Fig. 3Results from the analysis of additive and non-additive inheritance models.
a The Venn Diagram shows the number of loci that were identified when analyzing multiple inheritance models. As seen in the Venn Diagram, the strongest association for 37 of the 94 associated loci was non-additive. Moreover, the analysis of non-additive models was crucial for the identification of 13 novel (in bold) associated loci. b Power calculation of the rs201654520 indel in CACNB4 associated with cardiovascular disease.
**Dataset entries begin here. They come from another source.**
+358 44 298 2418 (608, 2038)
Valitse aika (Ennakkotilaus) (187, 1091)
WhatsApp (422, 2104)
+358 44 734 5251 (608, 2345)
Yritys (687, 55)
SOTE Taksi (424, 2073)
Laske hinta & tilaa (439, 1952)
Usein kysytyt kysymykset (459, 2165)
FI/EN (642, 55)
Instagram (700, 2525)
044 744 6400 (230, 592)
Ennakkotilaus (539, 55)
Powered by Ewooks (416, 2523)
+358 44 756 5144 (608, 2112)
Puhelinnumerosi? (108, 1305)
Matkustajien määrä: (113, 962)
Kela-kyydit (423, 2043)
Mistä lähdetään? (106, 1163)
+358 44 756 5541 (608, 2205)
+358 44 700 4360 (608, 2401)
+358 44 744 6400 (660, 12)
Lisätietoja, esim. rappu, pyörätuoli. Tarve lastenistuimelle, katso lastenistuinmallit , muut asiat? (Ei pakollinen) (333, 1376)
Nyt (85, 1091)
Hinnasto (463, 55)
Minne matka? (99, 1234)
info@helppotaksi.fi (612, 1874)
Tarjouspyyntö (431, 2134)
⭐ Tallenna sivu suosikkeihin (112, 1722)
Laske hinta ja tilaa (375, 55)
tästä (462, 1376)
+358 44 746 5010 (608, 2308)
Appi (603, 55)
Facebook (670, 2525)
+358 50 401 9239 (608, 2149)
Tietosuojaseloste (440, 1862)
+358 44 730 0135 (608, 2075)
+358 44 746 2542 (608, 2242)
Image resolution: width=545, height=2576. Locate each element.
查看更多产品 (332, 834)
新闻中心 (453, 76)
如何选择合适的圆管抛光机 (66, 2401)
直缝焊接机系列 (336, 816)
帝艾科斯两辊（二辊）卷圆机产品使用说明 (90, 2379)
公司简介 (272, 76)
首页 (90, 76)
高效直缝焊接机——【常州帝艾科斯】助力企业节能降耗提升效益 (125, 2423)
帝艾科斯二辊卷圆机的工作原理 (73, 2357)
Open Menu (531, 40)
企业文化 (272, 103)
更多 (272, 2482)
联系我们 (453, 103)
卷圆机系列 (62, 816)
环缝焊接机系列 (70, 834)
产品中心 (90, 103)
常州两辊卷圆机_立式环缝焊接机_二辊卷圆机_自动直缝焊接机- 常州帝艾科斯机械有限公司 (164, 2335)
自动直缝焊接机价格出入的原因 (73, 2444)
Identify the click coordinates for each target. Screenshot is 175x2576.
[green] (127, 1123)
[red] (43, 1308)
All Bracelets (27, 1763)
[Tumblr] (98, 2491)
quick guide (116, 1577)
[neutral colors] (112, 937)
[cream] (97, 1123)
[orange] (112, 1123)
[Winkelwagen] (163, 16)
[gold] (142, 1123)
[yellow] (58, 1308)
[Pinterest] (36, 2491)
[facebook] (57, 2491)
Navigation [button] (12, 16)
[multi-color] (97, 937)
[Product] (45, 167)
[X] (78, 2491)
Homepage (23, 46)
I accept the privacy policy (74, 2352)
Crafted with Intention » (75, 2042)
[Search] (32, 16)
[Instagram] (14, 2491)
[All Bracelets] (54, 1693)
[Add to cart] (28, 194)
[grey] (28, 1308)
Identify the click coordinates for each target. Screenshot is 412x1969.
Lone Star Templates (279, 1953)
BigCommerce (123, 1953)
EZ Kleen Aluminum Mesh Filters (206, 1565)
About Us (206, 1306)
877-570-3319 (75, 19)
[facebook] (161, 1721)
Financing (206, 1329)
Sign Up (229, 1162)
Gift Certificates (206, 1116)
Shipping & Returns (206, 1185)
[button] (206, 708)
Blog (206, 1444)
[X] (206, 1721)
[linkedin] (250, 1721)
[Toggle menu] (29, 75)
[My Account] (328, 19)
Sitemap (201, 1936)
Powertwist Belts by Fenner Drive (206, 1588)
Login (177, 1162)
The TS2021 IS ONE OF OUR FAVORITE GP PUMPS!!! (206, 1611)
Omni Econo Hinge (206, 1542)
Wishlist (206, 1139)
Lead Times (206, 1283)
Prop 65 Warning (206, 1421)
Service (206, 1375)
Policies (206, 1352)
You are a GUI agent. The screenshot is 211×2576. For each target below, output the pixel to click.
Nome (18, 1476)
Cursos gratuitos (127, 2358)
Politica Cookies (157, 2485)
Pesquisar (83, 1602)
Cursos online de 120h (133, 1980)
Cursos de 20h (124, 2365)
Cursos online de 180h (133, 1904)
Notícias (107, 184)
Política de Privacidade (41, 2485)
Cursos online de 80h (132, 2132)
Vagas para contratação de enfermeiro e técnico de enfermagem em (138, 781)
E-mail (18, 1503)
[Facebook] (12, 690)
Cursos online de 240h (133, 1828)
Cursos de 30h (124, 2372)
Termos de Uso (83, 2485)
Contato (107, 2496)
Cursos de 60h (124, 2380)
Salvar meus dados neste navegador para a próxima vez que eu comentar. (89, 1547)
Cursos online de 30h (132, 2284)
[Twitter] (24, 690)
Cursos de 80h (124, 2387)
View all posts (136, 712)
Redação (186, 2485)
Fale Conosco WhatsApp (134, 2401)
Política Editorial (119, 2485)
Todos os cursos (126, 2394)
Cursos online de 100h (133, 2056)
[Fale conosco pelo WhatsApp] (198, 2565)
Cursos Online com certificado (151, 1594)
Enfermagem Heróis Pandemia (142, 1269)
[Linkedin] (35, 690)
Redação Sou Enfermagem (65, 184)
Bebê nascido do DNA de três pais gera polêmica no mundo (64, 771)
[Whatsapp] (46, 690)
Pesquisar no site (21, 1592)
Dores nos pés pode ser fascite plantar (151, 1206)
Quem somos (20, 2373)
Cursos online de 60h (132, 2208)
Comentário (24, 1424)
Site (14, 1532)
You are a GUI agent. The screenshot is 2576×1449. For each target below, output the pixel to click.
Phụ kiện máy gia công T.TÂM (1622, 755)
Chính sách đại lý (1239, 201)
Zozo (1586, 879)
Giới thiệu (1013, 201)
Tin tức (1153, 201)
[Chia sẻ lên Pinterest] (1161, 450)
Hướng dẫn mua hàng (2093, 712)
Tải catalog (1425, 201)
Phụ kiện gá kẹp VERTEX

The results show that the additive-based test would require a population sample size of 370,646 individuals to find this recessive association, while the population sample size needed for the recessive model was 21,021. c Power calculation of the rs77704739 variant near the PELO gene associated with type 2 diabetes. The results show that the additive-based test would require a population sample size of 188,637 individuals to find this recessive association, while the population sample size needed for the recessive model is 67,611. d Power calculation of the rs557998486 indel near the THUMPD2 gene associated with age-related macular degeneration. The results show that the additive-based test would require a population sample size of 6,493,419 individuals to find this recessive association, while the population sample size for the recessive model is 475,952.